Use this guide to quickly resolve Python environment problems, model conversion issues, and runtime errors.
- Covers:
- Python and dependency errors
- Model download and conversion failures
- API and environment quirks
ℹ️ Tip: If you do not see your problem listed, check the latest README and development guides, or open an issue on GitHub.
🚨 Troubleshooting
Overview
The Troubleshooting section provides solutions to common issues you may encounter when setting up or using the Atriva AI API. This includes Python version compatibility problems, model download and conversion issues, and API usage errors.
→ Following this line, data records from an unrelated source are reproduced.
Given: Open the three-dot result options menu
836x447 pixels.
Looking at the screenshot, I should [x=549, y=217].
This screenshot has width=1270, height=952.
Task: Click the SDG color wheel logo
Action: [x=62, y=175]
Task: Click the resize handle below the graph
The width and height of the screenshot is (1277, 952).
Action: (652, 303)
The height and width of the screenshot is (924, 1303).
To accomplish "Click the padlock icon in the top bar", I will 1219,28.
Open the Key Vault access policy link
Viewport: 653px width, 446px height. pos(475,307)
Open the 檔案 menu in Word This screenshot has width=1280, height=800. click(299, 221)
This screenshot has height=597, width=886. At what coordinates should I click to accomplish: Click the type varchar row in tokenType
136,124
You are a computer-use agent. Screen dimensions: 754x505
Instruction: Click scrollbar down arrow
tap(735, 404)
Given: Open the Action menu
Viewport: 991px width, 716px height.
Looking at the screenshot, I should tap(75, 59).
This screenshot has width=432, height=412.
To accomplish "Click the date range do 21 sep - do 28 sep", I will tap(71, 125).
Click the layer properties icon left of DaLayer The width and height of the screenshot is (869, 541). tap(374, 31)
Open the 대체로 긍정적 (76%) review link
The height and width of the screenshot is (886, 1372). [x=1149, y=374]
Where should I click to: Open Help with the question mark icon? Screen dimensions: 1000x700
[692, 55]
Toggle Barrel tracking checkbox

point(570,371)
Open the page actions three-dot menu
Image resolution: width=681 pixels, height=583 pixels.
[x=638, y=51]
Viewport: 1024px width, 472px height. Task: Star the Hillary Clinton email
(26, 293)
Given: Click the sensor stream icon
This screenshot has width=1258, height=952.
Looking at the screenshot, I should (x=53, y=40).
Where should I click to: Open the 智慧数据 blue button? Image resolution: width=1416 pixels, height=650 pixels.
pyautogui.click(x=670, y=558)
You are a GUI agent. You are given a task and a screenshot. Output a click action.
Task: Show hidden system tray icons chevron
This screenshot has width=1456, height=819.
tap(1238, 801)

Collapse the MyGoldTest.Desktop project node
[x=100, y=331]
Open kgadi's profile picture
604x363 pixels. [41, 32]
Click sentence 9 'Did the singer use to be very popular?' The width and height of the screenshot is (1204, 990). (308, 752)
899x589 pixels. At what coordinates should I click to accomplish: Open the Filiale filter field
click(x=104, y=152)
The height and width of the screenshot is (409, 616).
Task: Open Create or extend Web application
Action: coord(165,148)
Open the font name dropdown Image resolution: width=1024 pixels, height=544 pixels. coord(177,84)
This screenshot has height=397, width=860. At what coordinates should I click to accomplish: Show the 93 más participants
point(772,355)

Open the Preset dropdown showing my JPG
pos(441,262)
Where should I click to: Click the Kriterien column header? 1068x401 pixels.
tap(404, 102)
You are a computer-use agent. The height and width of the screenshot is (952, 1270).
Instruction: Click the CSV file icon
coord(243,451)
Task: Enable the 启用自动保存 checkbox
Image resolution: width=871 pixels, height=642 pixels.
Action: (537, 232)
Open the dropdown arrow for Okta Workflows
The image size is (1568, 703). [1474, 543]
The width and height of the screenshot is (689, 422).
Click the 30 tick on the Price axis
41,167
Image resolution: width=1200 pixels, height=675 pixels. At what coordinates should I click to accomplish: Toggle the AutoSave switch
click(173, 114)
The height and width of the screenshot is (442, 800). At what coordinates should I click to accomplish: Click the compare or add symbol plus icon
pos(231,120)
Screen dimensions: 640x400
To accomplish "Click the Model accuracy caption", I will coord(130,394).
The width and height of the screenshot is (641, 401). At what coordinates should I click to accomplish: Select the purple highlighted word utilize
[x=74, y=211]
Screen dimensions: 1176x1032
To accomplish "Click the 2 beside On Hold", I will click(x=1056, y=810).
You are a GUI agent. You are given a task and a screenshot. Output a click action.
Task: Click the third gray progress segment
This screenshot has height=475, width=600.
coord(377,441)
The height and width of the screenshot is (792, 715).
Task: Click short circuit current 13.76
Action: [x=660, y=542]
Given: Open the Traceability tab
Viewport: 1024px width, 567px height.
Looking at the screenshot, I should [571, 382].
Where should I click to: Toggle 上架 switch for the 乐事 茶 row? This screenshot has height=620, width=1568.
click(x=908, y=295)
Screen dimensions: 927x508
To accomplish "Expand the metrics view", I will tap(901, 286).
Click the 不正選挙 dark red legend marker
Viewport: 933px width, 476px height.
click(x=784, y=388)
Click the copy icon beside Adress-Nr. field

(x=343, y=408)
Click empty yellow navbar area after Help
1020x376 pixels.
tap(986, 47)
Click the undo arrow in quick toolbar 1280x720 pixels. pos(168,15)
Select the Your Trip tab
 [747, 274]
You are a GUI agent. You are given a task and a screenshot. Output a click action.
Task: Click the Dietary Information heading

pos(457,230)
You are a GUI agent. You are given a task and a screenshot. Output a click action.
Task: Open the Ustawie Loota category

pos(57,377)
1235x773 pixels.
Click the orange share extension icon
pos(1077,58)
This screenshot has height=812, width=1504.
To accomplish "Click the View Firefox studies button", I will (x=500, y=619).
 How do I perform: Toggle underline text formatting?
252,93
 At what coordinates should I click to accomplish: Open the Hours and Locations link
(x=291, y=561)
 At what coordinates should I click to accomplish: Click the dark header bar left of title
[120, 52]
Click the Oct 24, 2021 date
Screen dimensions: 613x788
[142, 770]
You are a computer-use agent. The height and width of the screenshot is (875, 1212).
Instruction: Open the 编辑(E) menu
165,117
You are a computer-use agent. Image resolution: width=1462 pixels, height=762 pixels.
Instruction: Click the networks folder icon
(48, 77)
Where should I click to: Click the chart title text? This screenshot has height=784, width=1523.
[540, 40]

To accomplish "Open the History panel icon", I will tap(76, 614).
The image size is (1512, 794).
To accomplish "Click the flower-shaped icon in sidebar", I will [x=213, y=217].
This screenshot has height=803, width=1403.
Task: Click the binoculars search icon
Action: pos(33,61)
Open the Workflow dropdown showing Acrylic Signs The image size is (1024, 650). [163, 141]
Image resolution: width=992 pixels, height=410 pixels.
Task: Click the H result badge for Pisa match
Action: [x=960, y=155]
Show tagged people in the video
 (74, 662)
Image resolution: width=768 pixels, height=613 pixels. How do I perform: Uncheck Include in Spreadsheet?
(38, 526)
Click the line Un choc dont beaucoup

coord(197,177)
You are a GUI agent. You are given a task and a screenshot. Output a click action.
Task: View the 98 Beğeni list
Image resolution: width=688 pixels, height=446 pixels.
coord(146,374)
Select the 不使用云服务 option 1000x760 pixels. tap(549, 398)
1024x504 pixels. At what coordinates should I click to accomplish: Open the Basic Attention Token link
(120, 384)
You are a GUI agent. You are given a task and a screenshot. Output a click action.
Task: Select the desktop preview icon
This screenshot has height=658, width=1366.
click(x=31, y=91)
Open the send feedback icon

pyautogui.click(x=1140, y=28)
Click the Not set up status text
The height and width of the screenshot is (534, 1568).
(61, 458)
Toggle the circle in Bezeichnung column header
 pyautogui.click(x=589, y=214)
Each issue includes a description of the problem and step-by-step solutions.
Python Version Issues
Error: “No matching distribution found for torch”
# Problem: Using Python 3.13
# Solution: Use Python 3.11
pyenv local 3.11.13
python3.11 -m venv venv-py311
source venv-py311/bin/activate
pip install -r requirements.txt
Error: “NumPy compatibility issues”
# Problem: NumPy 2.x with PyTorch
# Solution: Downgrade NumPy
pip install "numpy<2"
Error: “ModuleNotFoundError: No module named ‘ultralytics‘“
# Problem: Missing PyTorch dependencies
# Solution: Use Python 3.11 environment
cd scripts
pyenv local 3.11.13
python3.11 -m venv scripts-venv-py311
source scripts-venv-py311/bin/activate
pip install -r requirements.txt
Model Issues
Error: “Unable to read the model: model.xml”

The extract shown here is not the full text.